Clearly, the two overloads are not equivalent:

  1. The assignment operator taking an rvalue reference only works with rvalues are on the right-hand side of the expression. To also support lvalues, another overload, e.g., using T const& would be needed for copyable types. Of course, for move-only types, like std::unique_ptr<T>, defining this assignment operator is the appropriate choice.
  2. The assignment operator taking a value covers both rvalue and lvalue assignments assuming the type in question is both copy- and move-constructible. Its canonical implementation is to call swap() to replace the object's state with the state from the right-hand side. It has the advantage that the copy/move construction of the argument can often be elided.

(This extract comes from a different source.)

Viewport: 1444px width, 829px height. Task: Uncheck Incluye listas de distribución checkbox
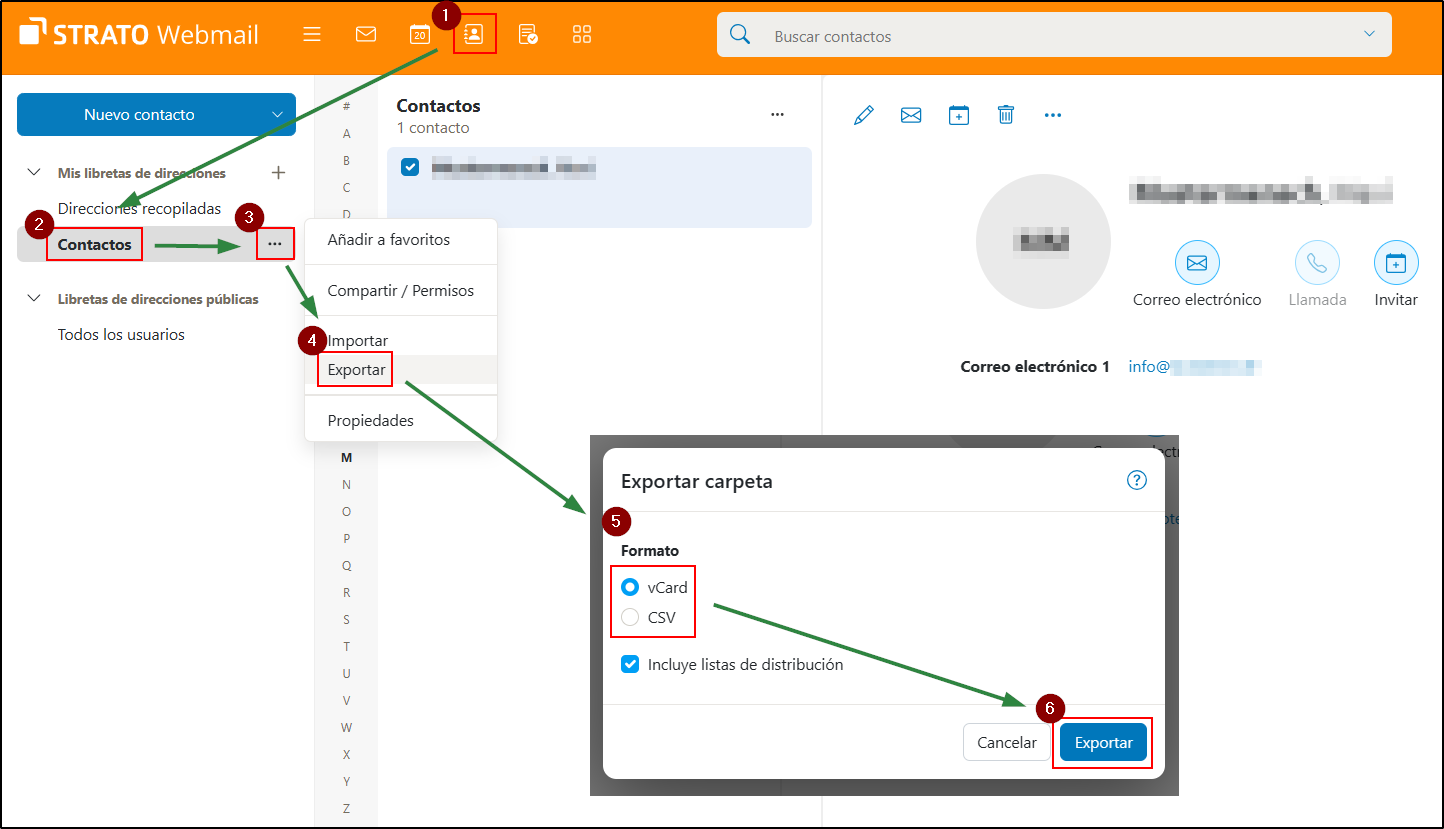click(631, 664)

In any case, you wouldn't want to have both overloads in one class! When assigning from an lvalue, obviously, the version taking a value would be chosen (the other option isn't viable). However, both assignment operators are viable when assigning an rvalue, i.e., there would be an ambiguity. This can easily be verified by trying to compile this code:

struct foo
{
    void operator=(foo&&) {}
    void operator=(foo) {}
};

int main()
{
    foo f;
    f = foo();
}

To deal with a move- and copy construction separately you could define a pair of assignment operators using T&& and T const& as arguments. However, this results in having to implement two versions of essentially the same copy assignment while having just a T as argument requires just one copy assignment to be implemented.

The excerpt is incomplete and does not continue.